=== Goal ===
Copy every line of text in the records below word for word, omitting the pictures.

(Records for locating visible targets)

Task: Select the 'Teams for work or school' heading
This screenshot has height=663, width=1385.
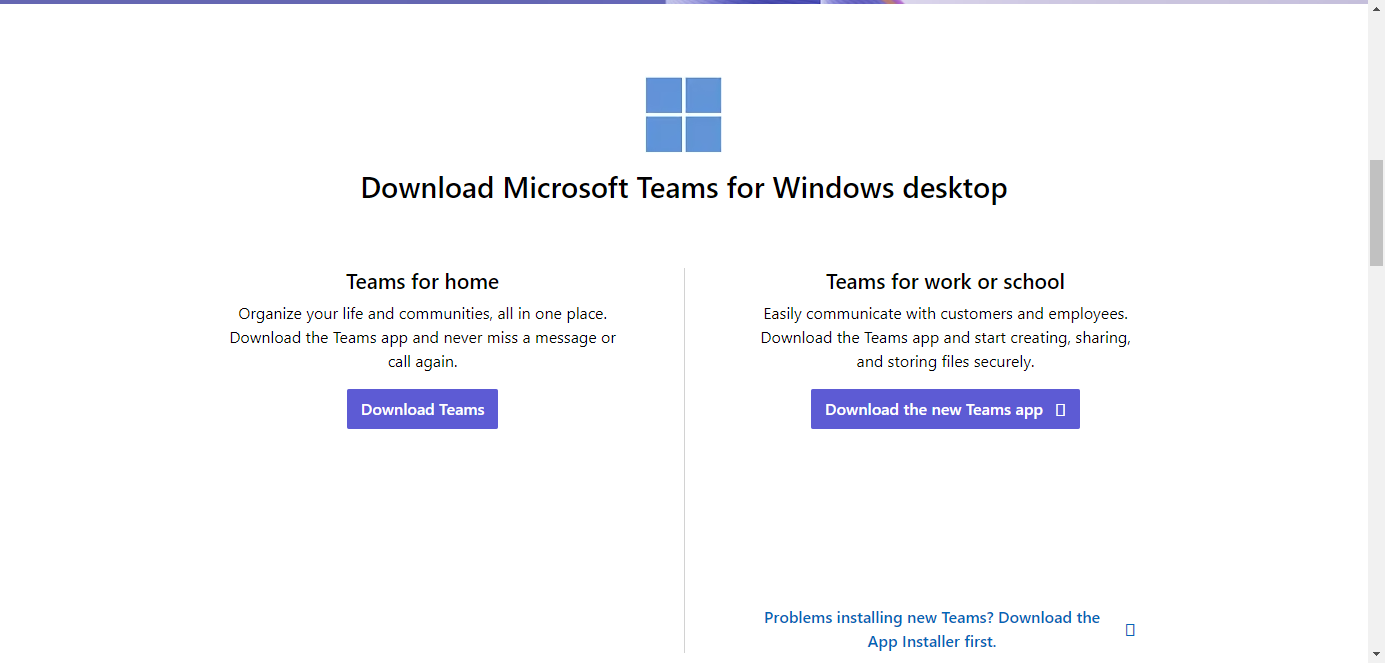Action: [x=944, y=281]
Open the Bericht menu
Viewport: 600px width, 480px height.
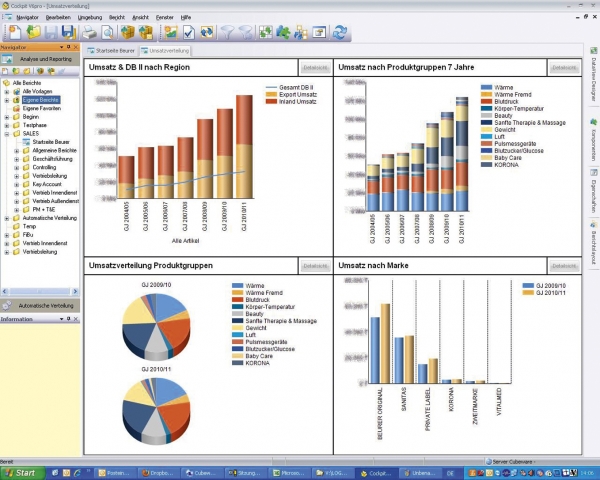(116, 18)
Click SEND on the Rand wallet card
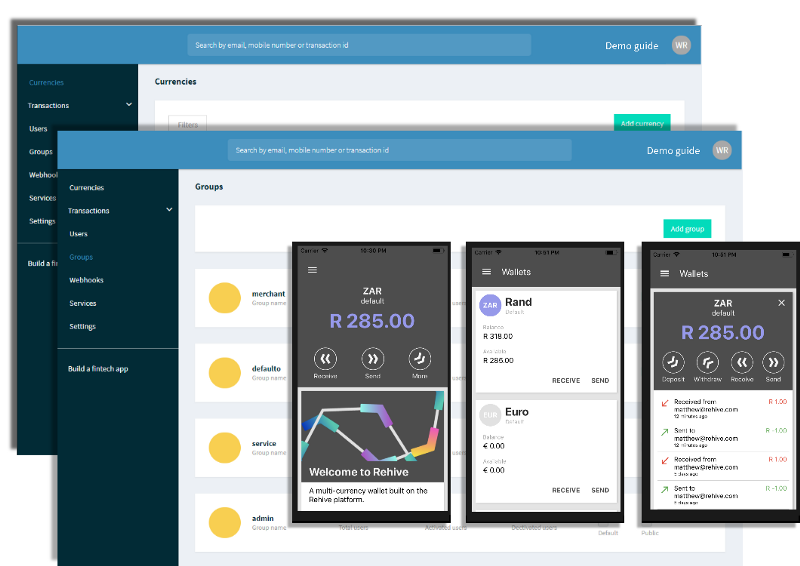 click(x=600, y=381)
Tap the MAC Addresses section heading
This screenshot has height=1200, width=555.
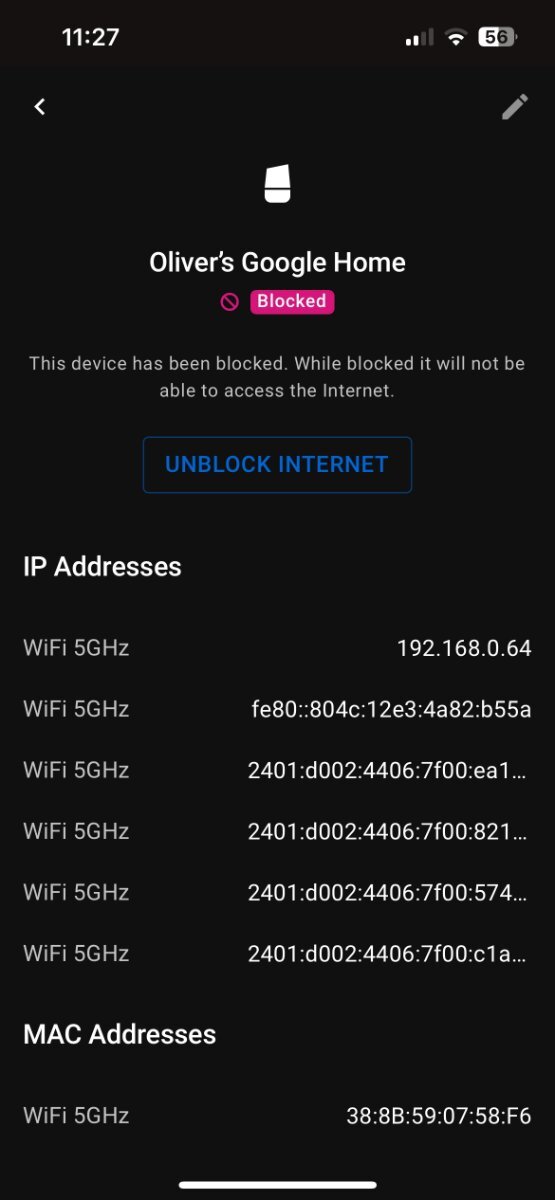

=== Reply ===
Task: Select the 'Teams for work or school' heading
This screenshot has height=663, width=1385.
Action: [x=944, y=281]
Open the Bericht menu
Viewport: 600px width, 480px height.
(116, 18)
Click SEND on the Rand wallet card
 click(x=600, y=381)
Tap the MAC Addresses section heading
This screenshot has height=1200, width=555.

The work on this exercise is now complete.